I think there's a lot of work to be done still at unimodal, a lot of work to be done in text. LLM AI does a lot of work on images, and maybe not to talk about Chang's work all the time, but just this morning, I was just earlier, I was chatting with him about he's trying to train a large transformer on some time series other than text or images. And then semi collaborative, Stanford, Jeremy Irvin, Jose kind of poking at the corners of this. But I think a lot of people feel appropriately that there's a lot of work to be done still in unimodal.
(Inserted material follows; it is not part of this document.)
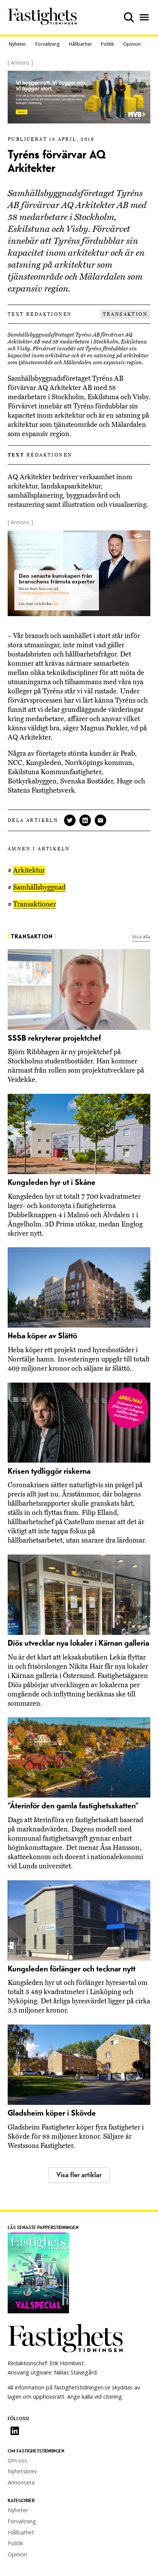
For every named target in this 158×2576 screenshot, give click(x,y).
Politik (107, 44)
So I'm cheering that on. But then there's also a lot of work to be done in multimodal, and I see work beyond text and images, maybe genome, maybe some of the time series things, maybe some the HR specific things, which maybe is kind of textbook kind of not, I think it was just about a year ago that check GP was announced. So who knows? Just one more year of progress, who knows where it will be.

Eric Topol (29:55):

Yeah. Well, we know there will be continued progress, that's for sure. And hopefully as we've been discussing, there won't be significant obstacles for that. And hopefully there will be a truce between the two camps of the doomerism and optimism or somehow we're meet in the middle. But Andrew, it's been a delight to get your views on all this. I don't know how the OpenAI affair will settle out, but it does seem to be representative of the times we live in because at the same TED AI that you and I spoke at Ilya, spoke about AGI and that was followed onlhy a matter by days by Sam Altman talking about AGI and how OpenAI was approaching AGI capabilities. And it seems like this is, even though as you said, that there's a lot of different definition for AGI, the progress that's being made right now is extraordinary.

(30:57):

And grappling with the idea that there are certain tasks, at least certain understandings, certain intelligence that may be superhuman via machines is more than provocative. And I know you are asked to comment about this all the time, and it's great because in many respects, you're an expert, neutral observer. You're not in one of these companies that's trying to assert that they have sparks of AGI or actual AGI or whatever. So in closing, I think we look to you as , not just an expert, but one who has had such broad experience in this field and who has predicted so much of its progress and warned of the reasons that we would not continue to make that type of extraordinary progress. So I want to thank you for that. I'll keep reading Letters from Andrew. I hope everybody does, as many people as possible, should attend your “Generative AI for Everyone” course. And thank you for what you've done for the field, Andrew, we're all indebted to you.

Andrew Ng (32:17):

Thank you, Eric. You're always so gracious. It's always such a pleasure to see you and collaborate with you.